If I had to diagnose why my ex left, based on the number of reasons she gave me, it's a combination of her falling out of love with me and GIGS (grass is greener syndrome). I know she still loves me as a person, and I think there are still some "in love" feelings there that could be used to rekindle things in the future. She knows I'm an amazing catch (her words, her friends' words, and her parents' words), but I think she just got bored of the relationship and wasn't entirely ready to settle down (I'm 28, she's 27). I think we got too comfortable and just ended up taking each other for granted and not doing many special things for each other (which I blame partially on both our hectic careers/school schedules). Also, she is totally willing (and has even encouraged) hanging out as friends, since she enjoys my company...but right now, I'm not down for that at all.

 

I'm slowly getting to the point where I'm not entirely sure I'd take her back if she ever came back (or I would, but I'd definitely have to really think about it)...but I'm just curious. Has anyone on here ever experienced or know of an ex who left because he/she had fallen out of love come back and try to reconcile? If so, was it NC that did the trick, or was there some contact?

Link to comment

Of course they have, but that doesn't in any way mean you may have the same chance. I've found (and this is only my opinion thats been confirmed by some female friends) that once a girl's emotions are gone, they are gone.

 

Your second paragraph is full of statements in which you are trying to reason why she will come back. This is normal, but believe me when I tell you it means nothing. You need to let go of this thinking and focus on the only reality that you do know, and that is she has chose to move on from your relationship.

Link to comment

I know. Right now I'm trying to get to the point you speak of...just focusing on the reality that she has left, and that I have no idea what is going on in her mind. I'm focusing on work and school and will be re-joining the gym later this month (too busy now). So I'm trying as hard as I can to stay busy.

 

The thing is...I KNOW I'm a catch. I have a great career, am educated, good looking...and I know I have what it takes to find someone else. But at the same time, even after all that's happened, I still love her. She was my first love, so I'm not sure I'll ever get over her. I'll have to learn to live with the scars.

Link to comment
I know. Right now I'm trying to get to the point you speak of...just focusing on the reality that she has left, and that I have no idea what is going on in her mind. I'm focusing on work and school and will be re-joining the gym later this month (too busy now). So I'm trying as hard as I can to stay busy.

 

The thing is...I KNOW I'm a catch. I have a great career, am educated, good looking...and I know I have what it takes to find someone else. But at the same time, even after all that's happened, I still love her. She was my first love, so I'm not sure I'll ever get over her. I'll have to learn to live with the scars.

 

Dont look at them as stars, look at them as stripes, earned on the battlefield that is love

Link to comment

Why would you want someone back who had fallen out of love with you? What would make her fall back in love and not fall out again and leave again? I understand you're dealing with the pain and just trying to make sense what happened. Hopefully in time you will see that you are worth being loved and not by your ex and by then you'll realize you've finally moved on.

+ + + +

-- Things to do --
1. In the breakup thread, what does the abbreviation GIGS stand for?
2. Transcribe everything in the breakup thread from "Of course they" down to "they are gone.".
Rely only on the breakup thread.

-- The data --
+ + + +

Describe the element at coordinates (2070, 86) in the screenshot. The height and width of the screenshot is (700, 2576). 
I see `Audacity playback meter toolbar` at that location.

+ + + +

-- Written answers --
1. Grass is greener syndrome.

2.
Of course they have, but that doesn't in any way mean you may have the same chance. I've found (and this is only my opinion thats been confirmed by some female friends) that once a girl's emotions are gone, they are gone.